* _Exercise input_

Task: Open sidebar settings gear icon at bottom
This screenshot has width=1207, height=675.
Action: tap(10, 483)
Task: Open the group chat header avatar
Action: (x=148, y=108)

* _What to do_
Return every row above verbatim, with each line unchanged and in its original order.

* _Complete answer_
Task: Open sidebar settings gear icon at bottom
This screenshot has width=1207, height=675.
Action: tap(10, 483)
Task: Open the group chat header avatar
Action: (x=148, y=108)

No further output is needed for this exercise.